New changes to provincial grants for post-secondary have student politicians worried about negative impacts towards students who parent or have dependents.
The provincial government in late June announced on its website it would be changing two of its grants for post-secondary students. Two of its grants, the Alberta Low-Income and Alberta Maintenance Grants, would be amalgamated into the new Alberta Student Grant for Full-time Students starting July 31, 2020. Students who have already applied will still receive their allocated funding.
The maintenance grant allowed post-secondary students with children or another dependent who had received the maximum amount of students loans to receive financial assistance. The low-income grant provided aid to those with personal or family income levels below the low-income threshold.
Rowan Ley, University of Alberta Students’ Union vice-president (external), said the new Alberta Student Grant for Full-time Students is a “good” replacement for the low-income grant, however, it is a “concerning change” for the maintenance grant.
“The new grant is not a substitute for the maintenance grant,” he said. “This is going to take away an important source of aid for about 6,500 students who parent or have dependents.”
Ley is also the chair of the Council of Alberta University Students, the advocacy organization representing post-secondary students.
He added that the low-income grant will have a “considerably lower” amount offered to students than those who received funding from the maintenance grant. The maximum amount under the maintenance grant per semester was $3,000 for full-time students. Under the new grant structure, those students would only receive $1,500 — the same amount as any other Albertan without dependents applying for that grant.
Additionally, the eligibility criteria has changed. Under the previous granting structure, maintenance grant recipients could enrol in any post-secondary program. The new grant is only available to students not in a four-year degree program.
“That is a pretty big loss,” Ley said. “For students who parent or have other dependents a large amount of money helping them cover tuition, books, and childcare or other necessities is lost.”
Ley said the specific audience served by the maintenance grant would be adversely affected by the new granting structure.
“The role of the maintenance grant was to serve a very niche unique need that existed among students with dependents that required a much higher level of financial support than an average student.”
“The new grant is not tailored to those special needs of students with dependents,” he added. “It is essentially leaving them out to dry.”
UCP says Alberta Student Grant changes will help increase accessibility to post-secondary
Laurie Chandler, spokesperson for Minister of Advanced Education Demetrios Nicolaides, said in a statement the changes in granting will help post-secondary remain affordable for students.
“The new Alberta Student Grant will consolidate the maintenance grant and Alberta Low Income Grant into a new income-tested grant, and will use eligibility criteria and grant amounts consistent with the federal government’s Canada Student Grants,” she said.

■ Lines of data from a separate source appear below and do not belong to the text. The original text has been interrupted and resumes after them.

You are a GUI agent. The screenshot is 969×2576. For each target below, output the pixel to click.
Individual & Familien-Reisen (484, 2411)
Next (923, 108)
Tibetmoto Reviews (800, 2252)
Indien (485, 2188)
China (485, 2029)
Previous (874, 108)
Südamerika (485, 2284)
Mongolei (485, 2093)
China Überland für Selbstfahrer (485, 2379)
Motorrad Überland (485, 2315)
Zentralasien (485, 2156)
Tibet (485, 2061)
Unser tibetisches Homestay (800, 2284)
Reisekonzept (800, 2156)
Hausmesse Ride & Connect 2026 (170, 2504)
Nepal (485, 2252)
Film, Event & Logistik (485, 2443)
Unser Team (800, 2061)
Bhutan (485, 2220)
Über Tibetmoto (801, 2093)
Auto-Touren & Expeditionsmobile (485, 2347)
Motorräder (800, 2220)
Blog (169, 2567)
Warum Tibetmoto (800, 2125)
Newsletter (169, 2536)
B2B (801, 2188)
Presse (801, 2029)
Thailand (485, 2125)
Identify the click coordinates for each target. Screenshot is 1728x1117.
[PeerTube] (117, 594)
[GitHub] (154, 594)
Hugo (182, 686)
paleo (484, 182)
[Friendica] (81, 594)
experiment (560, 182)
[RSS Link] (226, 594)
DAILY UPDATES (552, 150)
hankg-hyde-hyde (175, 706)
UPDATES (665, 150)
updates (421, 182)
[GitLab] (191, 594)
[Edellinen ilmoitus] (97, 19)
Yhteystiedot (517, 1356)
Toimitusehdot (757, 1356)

“There will no longer be eligibility gaps for students due to their choice of program. The new Alberta Student Grant will be available for certificate, graduate, and apprenticeship programs, as well as students in open and general studies. The [federal] Canada Student Grants are available for diploma and undergraduate degree program.”
According to Chandler, the new Alberta Student Grant will result in 6,400 more students being eligible to receive grants. She added that under the new grant, students will be eligible to receive up to $375 per month of study depending on family size and income.
Ley said he knew of U of A students who used the maintenance grant but under the new rules would no longer be eligible for funding.
“None of our members [of the U of A Students’ Union or CAUS] will be eligible,” he said. “This is a pool of funding that used to be available to university students but is being taken away and is only accessible to college and other post-secondary students.”
No student consultation regarding the decision
Ley said another problem with the grant changes initiated by the province is that there was no student consultation completed. According to him, no post-secondary student advocacy organization in the province heard about these changes.
The only reason CAUS or the U of A Students’ Union was aware of the changes was by seeing a Reddit post discussing changes to the Student Aid website.
“No consultation happened, whatsoever,” he said.
“This obviously is a big problem to us. This is a huge change that will affect financial aid to thousands of students, and for it to be made without consultation is not acceptable.”